I’m wondering what you used to strain the turmeric from the lye water. Can you feel any powder/texture in the soap?
I use a clean pantyhose piece stretched under and over a strainer, if you can imagine that. 😄
The "powder/texture" is negligible if any at all.
I know how much you love oakmoss, but I recently read that it’s a skin sensitizer with a recommended maximum dermal limit of 0.1%.
That's correct. Oakmoss is a sensitizer. And, yes, I do love Oakmoss alone or as an "anchor" in many blends. Think of it as a "secret agent". It plays nice with so many other scents you almost can't go wrong when it comes to adding "depth" to a fragrance. I can barely tell it's there.

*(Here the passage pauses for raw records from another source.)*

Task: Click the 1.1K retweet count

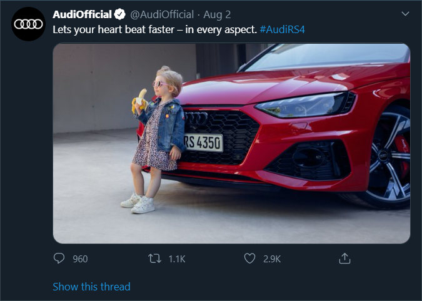Action: pyautogui.click(x=177, y=259)
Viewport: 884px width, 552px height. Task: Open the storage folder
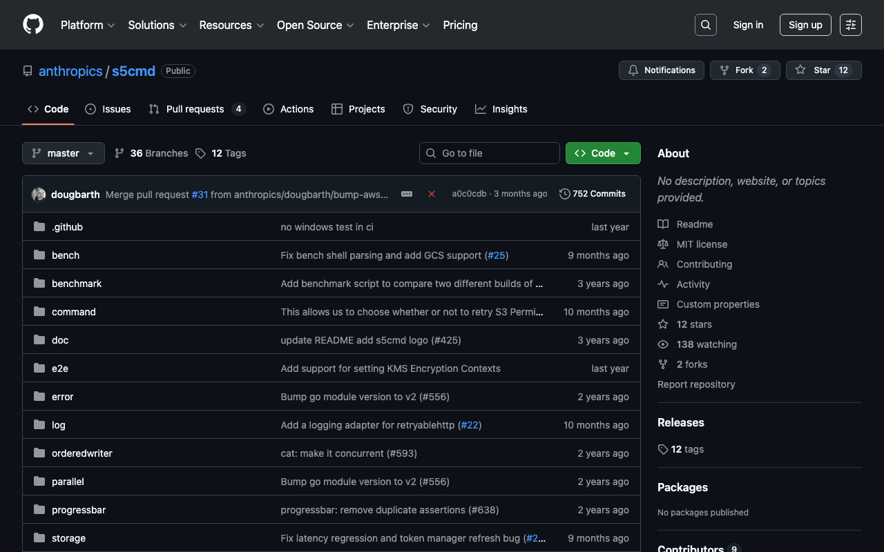click(68, 538)
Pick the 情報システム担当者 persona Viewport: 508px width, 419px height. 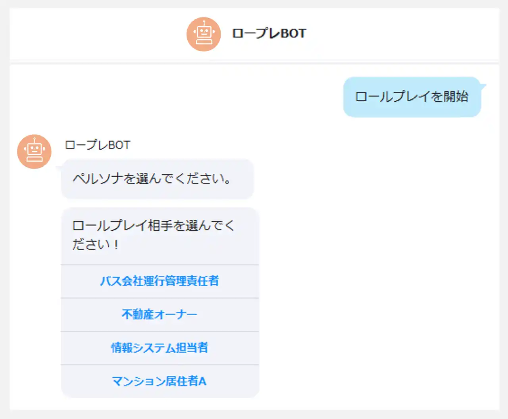(x=160, y=348)
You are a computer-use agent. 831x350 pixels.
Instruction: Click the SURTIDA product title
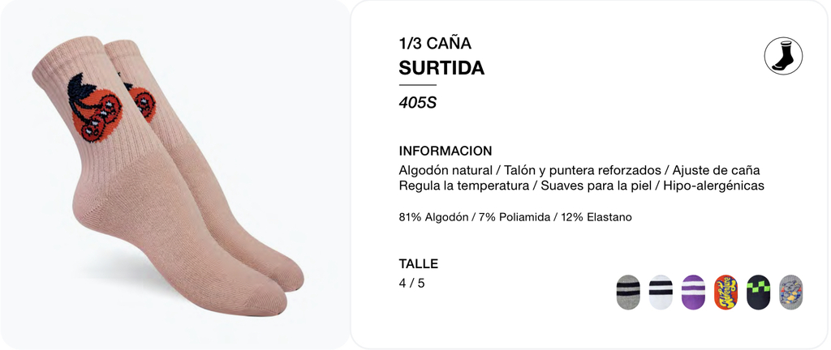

Years ago, when I first started soaping, a high school classmate complained of smelling "hamburger" while showering with my lard soap! 😄 That's when I learned to use oakmoss to offset the smell of animal fats in soap. In those days, we stuck the tip of a toothpick into the thick viscous absolute and added that to the batch. Later I learned to make a 10% solution by adding 1 oz. Oakmoss Absolute to 9 oz. Jojoba Oil (chosen for its long shelf life) and now add that at 0.7% (1/4-1/2 teaspoon PPO).
Based on a quick calculation, the final concentration in your soap is less than 0.05%. Can you smell it at that percentage or did you use it as a fixative?
I use it to anchor a "light" scent like White Ginger and Amber. The Arrowroot powder is added to help "fix" the fragrance.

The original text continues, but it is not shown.